Information shown:

# # # #

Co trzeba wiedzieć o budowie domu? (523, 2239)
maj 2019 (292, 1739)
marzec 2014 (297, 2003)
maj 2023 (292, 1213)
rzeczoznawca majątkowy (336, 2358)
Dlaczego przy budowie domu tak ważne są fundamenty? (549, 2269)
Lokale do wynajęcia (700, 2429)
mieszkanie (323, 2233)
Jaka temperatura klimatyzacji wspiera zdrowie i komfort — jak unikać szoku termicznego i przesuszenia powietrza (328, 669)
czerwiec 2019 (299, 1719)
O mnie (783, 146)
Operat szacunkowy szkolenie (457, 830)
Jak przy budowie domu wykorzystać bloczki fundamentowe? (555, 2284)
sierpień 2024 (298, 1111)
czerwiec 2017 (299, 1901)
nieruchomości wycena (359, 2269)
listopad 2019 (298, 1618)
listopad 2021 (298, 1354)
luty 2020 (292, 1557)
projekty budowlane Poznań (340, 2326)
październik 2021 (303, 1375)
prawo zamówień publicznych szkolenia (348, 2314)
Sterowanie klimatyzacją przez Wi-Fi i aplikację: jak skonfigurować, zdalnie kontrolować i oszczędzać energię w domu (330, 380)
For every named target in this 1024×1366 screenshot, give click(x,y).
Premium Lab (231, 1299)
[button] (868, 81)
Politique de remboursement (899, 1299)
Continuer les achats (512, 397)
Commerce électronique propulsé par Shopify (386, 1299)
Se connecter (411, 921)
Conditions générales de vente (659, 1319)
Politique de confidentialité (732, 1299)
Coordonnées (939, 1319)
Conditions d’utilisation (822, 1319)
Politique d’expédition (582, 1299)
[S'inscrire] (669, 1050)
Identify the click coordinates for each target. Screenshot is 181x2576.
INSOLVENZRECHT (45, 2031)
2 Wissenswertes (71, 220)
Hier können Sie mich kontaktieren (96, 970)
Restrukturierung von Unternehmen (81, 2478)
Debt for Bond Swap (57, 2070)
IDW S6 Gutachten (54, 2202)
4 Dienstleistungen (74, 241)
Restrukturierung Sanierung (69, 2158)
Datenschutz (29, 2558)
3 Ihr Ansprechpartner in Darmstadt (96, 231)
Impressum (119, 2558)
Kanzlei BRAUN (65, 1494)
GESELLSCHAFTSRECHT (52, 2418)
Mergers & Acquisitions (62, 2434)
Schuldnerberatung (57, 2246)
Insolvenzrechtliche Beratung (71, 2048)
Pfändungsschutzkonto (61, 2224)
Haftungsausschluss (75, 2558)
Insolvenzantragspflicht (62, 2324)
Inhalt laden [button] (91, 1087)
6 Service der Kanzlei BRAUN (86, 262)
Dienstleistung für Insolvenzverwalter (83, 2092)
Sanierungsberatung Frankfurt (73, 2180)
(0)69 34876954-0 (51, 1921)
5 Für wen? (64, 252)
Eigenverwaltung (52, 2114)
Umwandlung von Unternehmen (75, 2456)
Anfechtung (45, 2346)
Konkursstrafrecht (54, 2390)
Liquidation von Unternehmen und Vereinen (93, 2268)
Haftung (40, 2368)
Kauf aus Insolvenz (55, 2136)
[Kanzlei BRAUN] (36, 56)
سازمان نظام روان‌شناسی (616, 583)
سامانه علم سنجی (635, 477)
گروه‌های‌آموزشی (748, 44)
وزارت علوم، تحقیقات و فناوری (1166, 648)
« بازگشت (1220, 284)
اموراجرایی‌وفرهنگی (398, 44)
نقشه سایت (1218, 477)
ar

# # # #

Your goal: The range runs from the line with "Debt for Bond Swap (57, 2070)" up to and including the line with "Mergers & Acquisitions (62, 2434)" in the listing above; please write out exactly those lines and nothing more.

Solution to this task:
Debt for Bond Swap (57, 2070)
IDW S6 Gutachten (54, 2202)
4 Dienstleistungen (74, 241)
Restrukturierung Sanierung (69, 2158)
Datenschutz (29, 2558)
3 Ihr Ansprechpartner in Darmstadt (96, 231)
Impressum (119, 2558)
Kanzlei BRAUN (65, 1494)
GESELLSCHAFTSRECHT (52, 2418)
Mergers & Acquisitions (62, 2434)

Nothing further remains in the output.